● FRAGMENTO:

== == ==

El pasado lunes 11 entré al hospital INOVA Fairfax, donde he sido voluntario por más de diez años (con 2300 horas acumuladas), pero esta vez como paciente para una nefroctomia-uretertomía radical, es decir la remoción de mi uréter y riñón izquierdos. Esta cirugía de bastante extensión se hacía necesaria por la presencia de una lesión cancerosa en la mitad inferior del uréter, la cual obstruía el paso de la orina proveniente del riñón, el cual se encontraba parcialmente lleno de líquido y sin poder hacer su función normal. Ya no era dable esperar más, so pena de muerte a corto plazo. Mi decisión de operarme no fue enteramente fácil. La muerte de mi esposa Marianela, en Julio 2020, me había robado de mucho incentivo para seguir viviendo. Me parecía sin sentido seguir el viaje solo, sin poderlo compartir con mi compañera de 63 años. A los 87 años cumplidos me parecía lógico sentarme a esperar la muerte, por abandono, como dicen en los deportes marciales. Además, la situación del mundo no era como para aferrarse a la vida. La pesadilla del corona virus había destruido mucha de nuestra calidad de vida. Éramos rehenes en nuestros propios hogares, temerosos de salir a la calle, con máscaras y distancias que eran necesarias pero que impedían hacer contactos sociales hasta con nuestros propios familiares. Asistíamos a diario a una tragedia universal, reportada “ad nauseam” por prensa, radio y televisión, mientras proliferaban las teorías conspirativas más absurdas que retrasaban la batalla contra el virus.

== == ==

● CONTENIDO DE LAS FILAS:
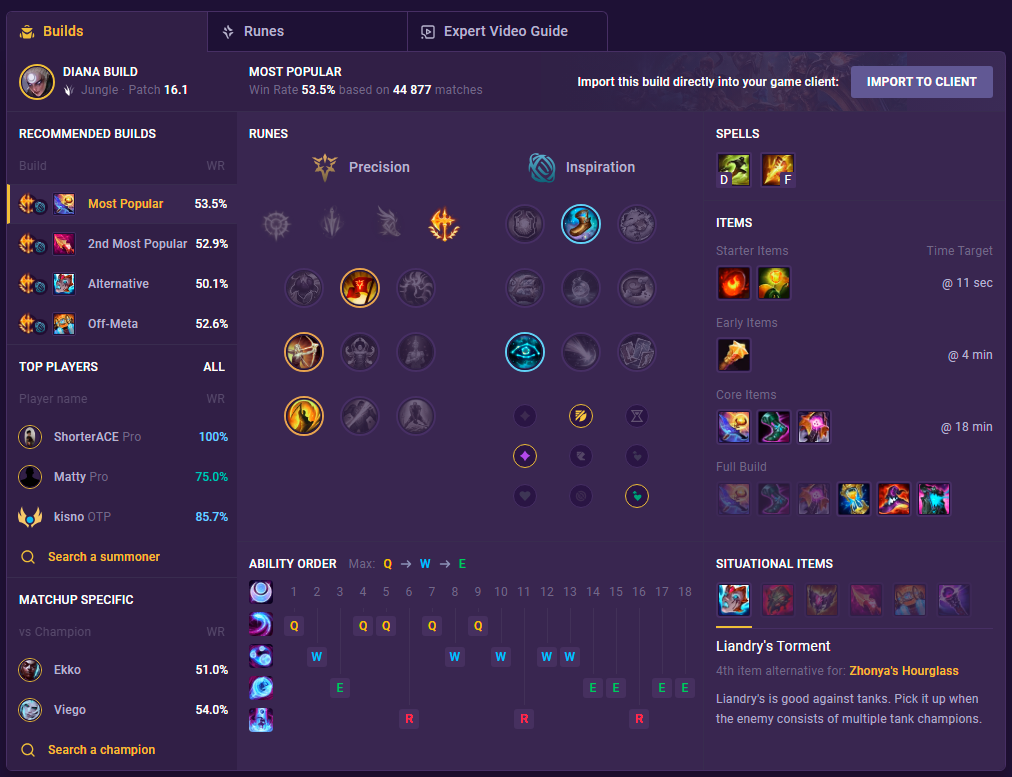Click Zhonya's Hourglass in Full Build
This screenshot has width=1012, height=777.
(x=853, y=499)
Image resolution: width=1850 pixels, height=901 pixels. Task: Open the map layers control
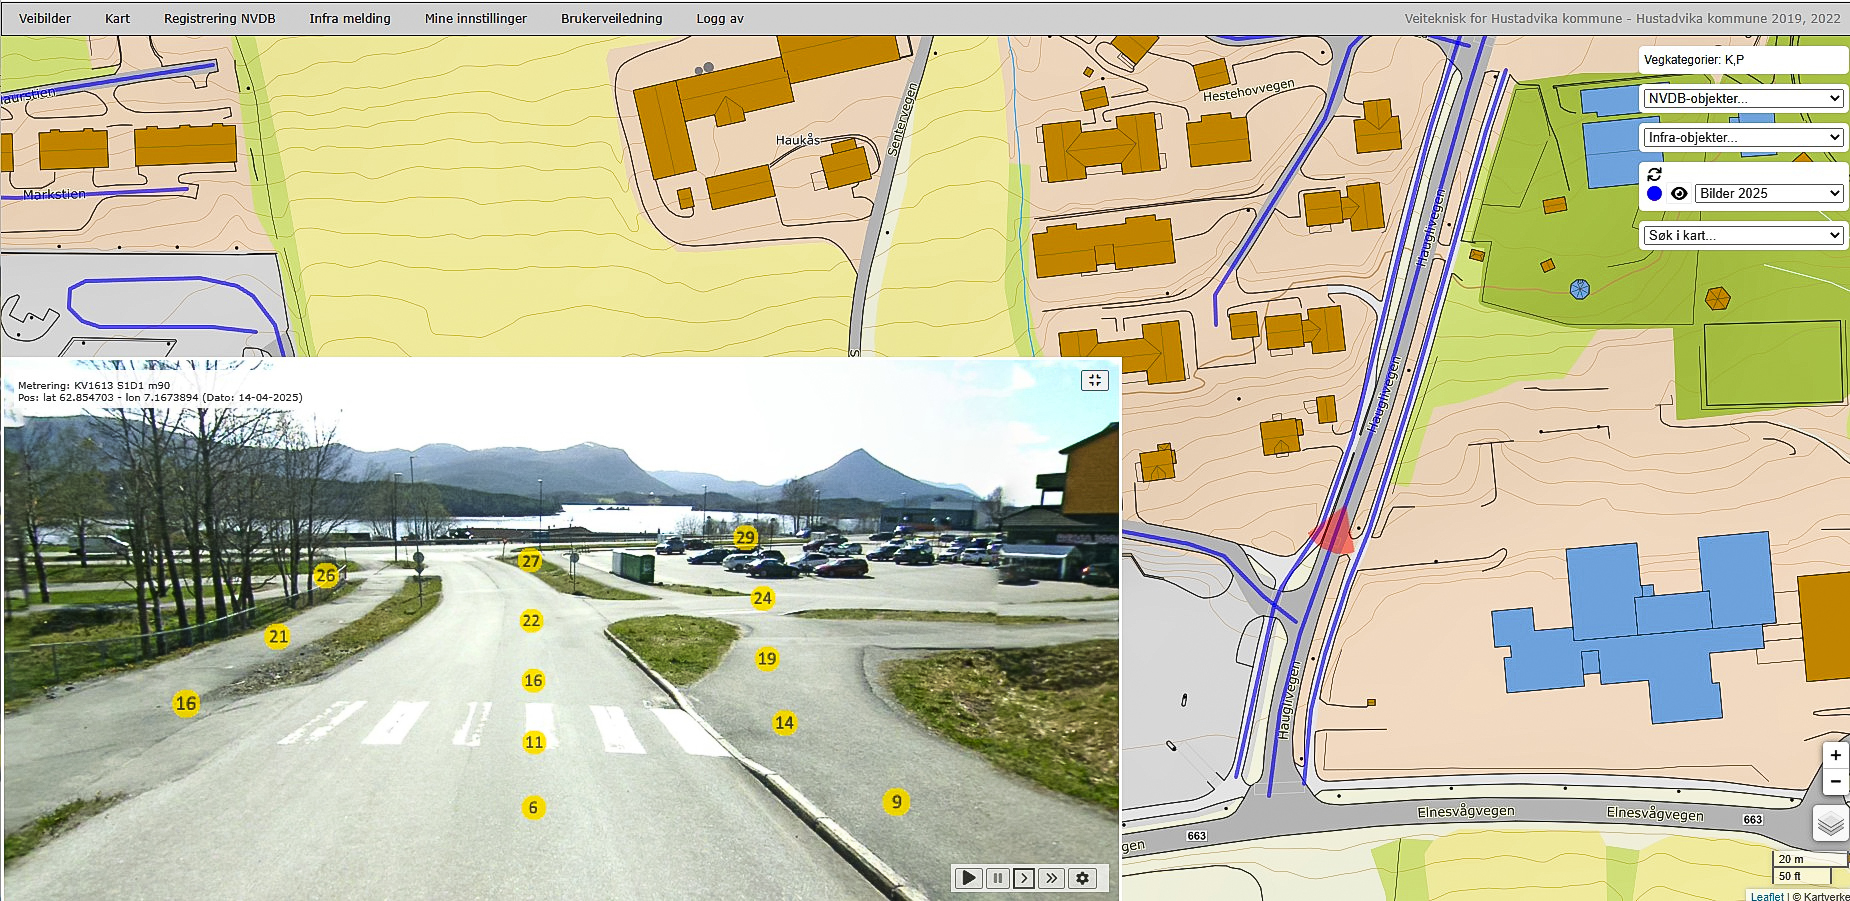[x=1830, y=824]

== == ==

● QUÉ HARÁS:
A) Indica si cada afirmación concuerda con el relato de la operación. Responde sí o no y cita las palabras del relato que lo deciden.
(i) El autor lleva más de diez años como voluntario en el hospital INOVA Fairfax.
(ii) La lesión cancerosa se encontraba en la mitad superior del uréter.
(iii) Marianela murió en julio de 2020.
B) Por favor, escribe la continuación del relato de la operación desde su última oración.

● RESPUESTAS POR TAREA:
A)
(i) Sí: "donde he sido voluntario por más de diez años (con 2300 horas acumuladas)"
(ii) No: "una lesión cancerosa en la mitad inferior del uréter"
(iii) Sí: "La muerte de mi esposa Marianela, en Julio 2020"

B)
La misma epidemia había ido aplazando mi decisión, ya que el riesgo de contagio en el hospital se me antojaba tan grande o hasta más grande que mi aflicción urológica. Pero, de repente, tomé la decisión de llamar al médico y operarme. Decidí que no iba a esperar la muerte sino que debía salir a su encuentro, quizás con tan pocas posibilidades de ganar el encuentro como las tuvo Alonso Andrea de Ledezma frente a las huestes del pirata Amias Preston en 1609, a las puertas de Caracas.
Como apareció la enfermedad
En el verano de 2019 Marianela y yo decidimos hacer lo que sería nuestro último viaje. Elegimos volar a Portugal y pasar unas dos semanas en ese país, por el cual nos sentíamos atraídos. Pensábamos pasar la frontera norte con España y llegar hasta Santiago de Compostela, ciudad que no habíamos conocido. Ese viaje está reportado en este blog y otros sitios, verlo en : https://pararescatarelporvenir.wordpress.com/2019/09/15/gustavo-coronel-viaje-de-encuentros-y-despedidas/. Fue un viaje esplendoroso en un país amable, de grandes poetas, monasterios, gente sencilla, buen pescado y excelentes vinos tinto. Caminábamos 6-8 kilómetros diarios sin darnos cuenta, visitando toda clase de sitios sagrados y profanos, desde los primorosos expendios de latas de sardinas hasta los museos de azulejos. Luego, regresamos a casa en un barco de Holland America que navegó por el norte canadiense, bajando hasta Nueva Inglaterra, hasta llegar a Boston. Todavía tuvimos una “ñapa” de tres maravillosos días en Barrington, Rhode Island, en la casa de mi hija menor y su esposo, antes de llegar a Virginia.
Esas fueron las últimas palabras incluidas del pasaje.